1 Includes outstanding principal for loans serviced for affiliates

Net interest revenue from consumer banking activities decreased $3.3 million or 11% compared to the first quarter of 2010 primarily due to a decrease in interest earned on securities held as an economic hedge of our mortgage servicing rights and a $139 million decrease in average loan balances. Average loan balances declined due to a decrease in average residential mortgage balances as well as the continued paydown of indirect automobile loans. The Company previously disclosed its decision to exit the indirect automobile loan business in the first quarter of 2009. Net interest revenue also decreased due to a reduction in average balances sold to the funds management unit.

Other operating revenue was flat compared to the first quarter of 2010. Deposits service charges decreased $4.2 million primarily due to lower overdraft fees as a result of changes in banking regulations that became effective in the third quarter of 2010, offset by a $2.5 million increase in mortgage banking revenue and a $953 thousand increase in transaction card revenues.

Operating expenses decreased $1.0 million or 2% compared to the first quarter of 2010. Mortgage banking expenses decreased due to lower provisions for losses on loans sold with recourse and foreclosure costs on loans serviced for others. Corporate expenses allocated to the consumer banking division also decreased, partially offset by increased personnel costs related to increased mortgage activity.

Net loans charged off by the consumer banking unit decreased $107 thousand or 3% compared to the first quarter of 2010. Net consumer banking charge-offs include residential mortgage loans, indirect automobile loans, overdrawn deposit accounts and other direct consumer loans.

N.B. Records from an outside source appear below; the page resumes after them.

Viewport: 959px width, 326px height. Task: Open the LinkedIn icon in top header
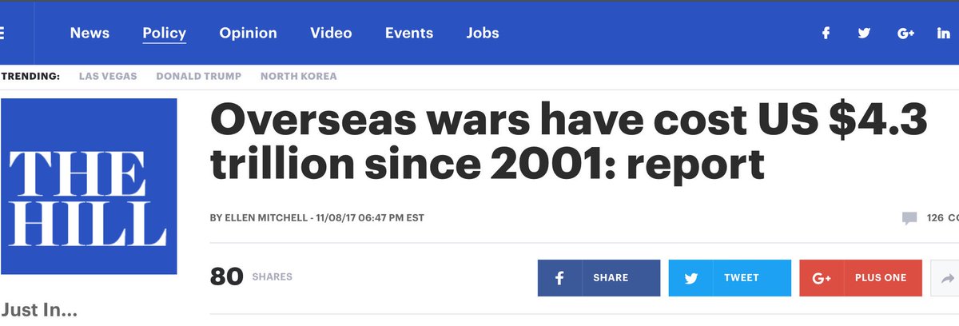point(944,34)
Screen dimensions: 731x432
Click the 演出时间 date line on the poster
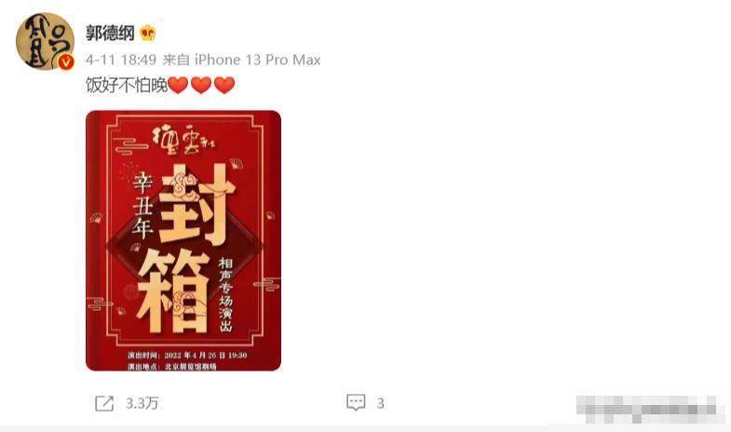(187, 355)
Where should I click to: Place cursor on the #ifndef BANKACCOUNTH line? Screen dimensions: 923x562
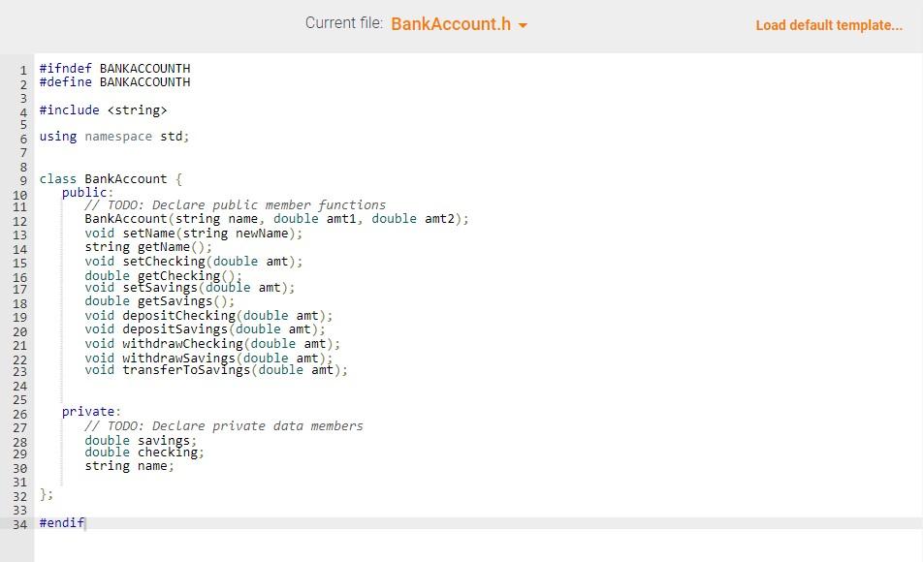[x=113, y=68]
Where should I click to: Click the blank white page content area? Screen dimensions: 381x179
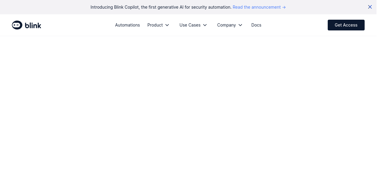[191, 107]
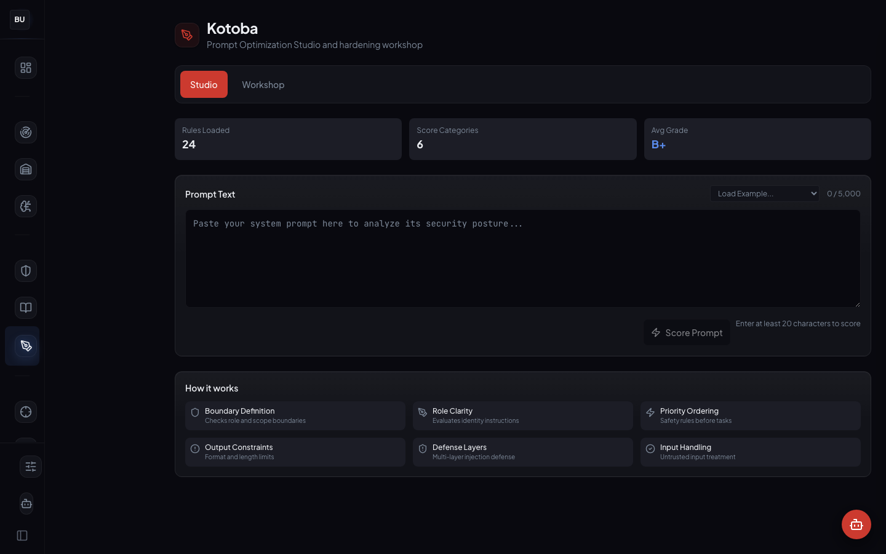
Task: Click the pen tool Kotoba sidebar icon
Action: pyautogui.click(x=26, y=346)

Average consumer deposits decreased $126 million or 2% compared to the first quarter of 2010. Average balances of higher-costing time deposits decreased $262 million or 11%, partially offset by a $102 million or 4% increase in average interest-bearing transaction accounts balances and a $10 million or 1% increase in average demand deposit account balances over the first quarter of 2010. Movement of funds among the various types of consumer deposits was largely based on interest rates and product features offered.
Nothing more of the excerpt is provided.